The iPhone’s personal digital assistant is getting smarter with every new version. Because remotes have been a sticking point as televisions get smarter too, voice-based navigation could be essential. Imagine, for instance, telling your TV you’d like to watch the Mets game and having that channel automatically pulled up, rather than having to search through a clunky guide. A version of Siri that could detect motion, much like Microsoft’s Kinect for Xbox, would be even more useful in the living room.
Connections to ... everything
Connecting to fast wireless networks and devices like the iPhone and iPad will be essential. It could also allow an ecosystem of accessories to grow up around the TV much like they have around other Apple gear.
Streaming out of the box
Just because live television would be priority doesn’t mean Apple should forget about video streaming services like Netflix and Hulu. Including the popular service, as it has on previous Apple TV devices, would go a long way toward making diverse sources of content available and helping position it as the ultimate digital living room hub.
Kill the cable box
One of the biggest problems that continues to plague the living room set-up are all those connections. Apple has often released products that simplify and streamline. This is an area that could seriously benefit by essentially replacing all the loose cables, cords and boxes.
Digital video recording
According to a report by Global Industry Analysts, nearly 338 million households will have Digital Video Recorders — a.k.a. DVRs — by 2018. That’s a huge market Apple could tap into if they toss in a hard disc, or even better, a solid state drive to record programming.
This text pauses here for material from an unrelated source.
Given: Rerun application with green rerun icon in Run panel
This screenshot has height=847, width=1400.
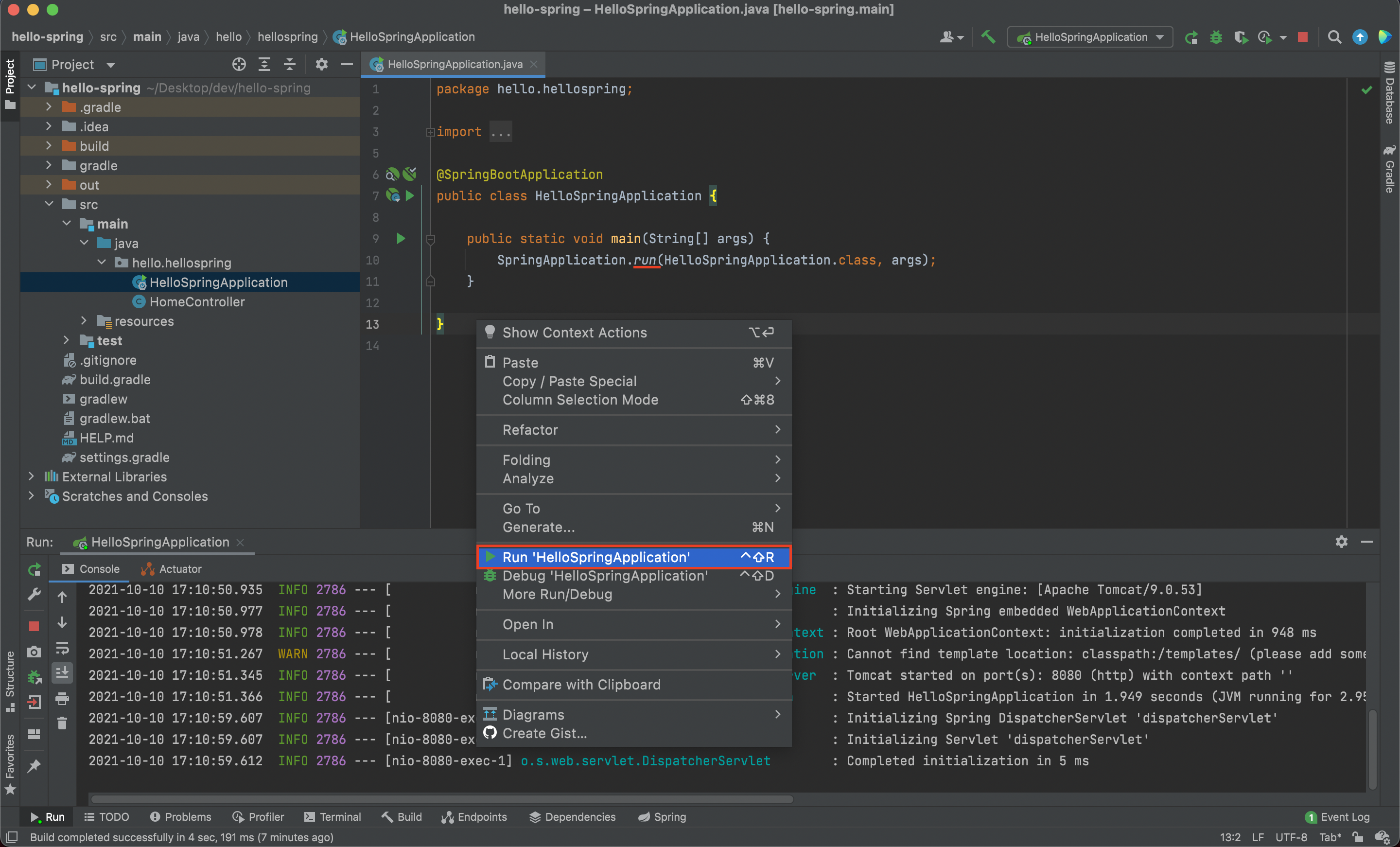Looking at the screenshot, I should (x=34, y=569).
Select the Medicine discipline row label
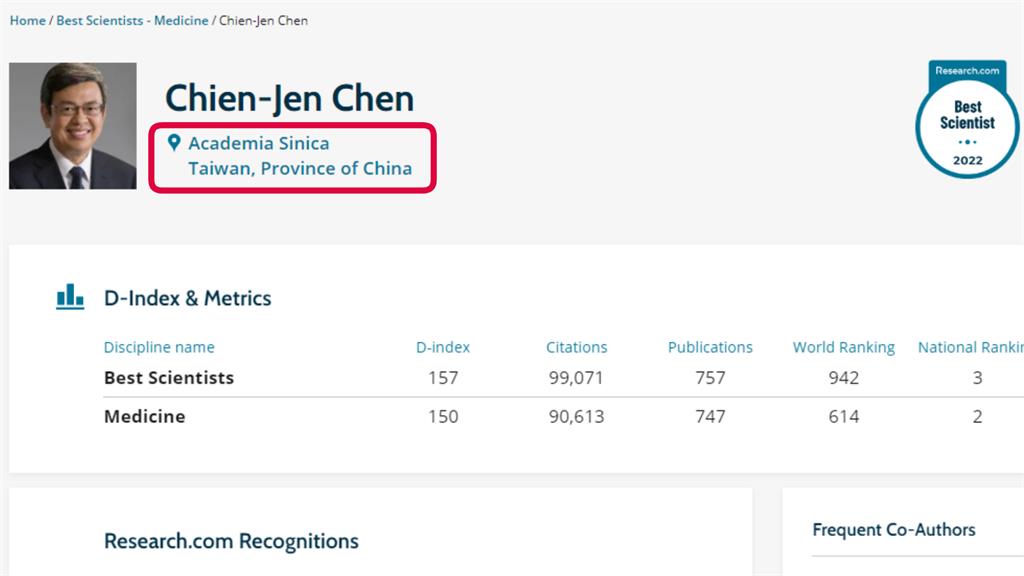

With over 400 million active iTunes accounts, music clearly remains a strong business for Apple. And just as it’s done with previous devices, the ability to play that music from a living room system would be an added bonus. Even better: add compatibility for popular third-party services like Pandora and Spotify.
Having a globally-compatible device may sound utopian, but why should, say, North America be the only region to benefit from the device? Wrangling contracts with global cable providers would obviously take time.
Killer design (natch)
Given Apple’s perfectionist attention to design, the biggest question will likely be what this new brand of Apple TV will look like. As feature-deprived as Google’s recent Nexus Q was, the black, metallic orb raised the bar as far as living room industrial design is concerned. Apple can probably do better.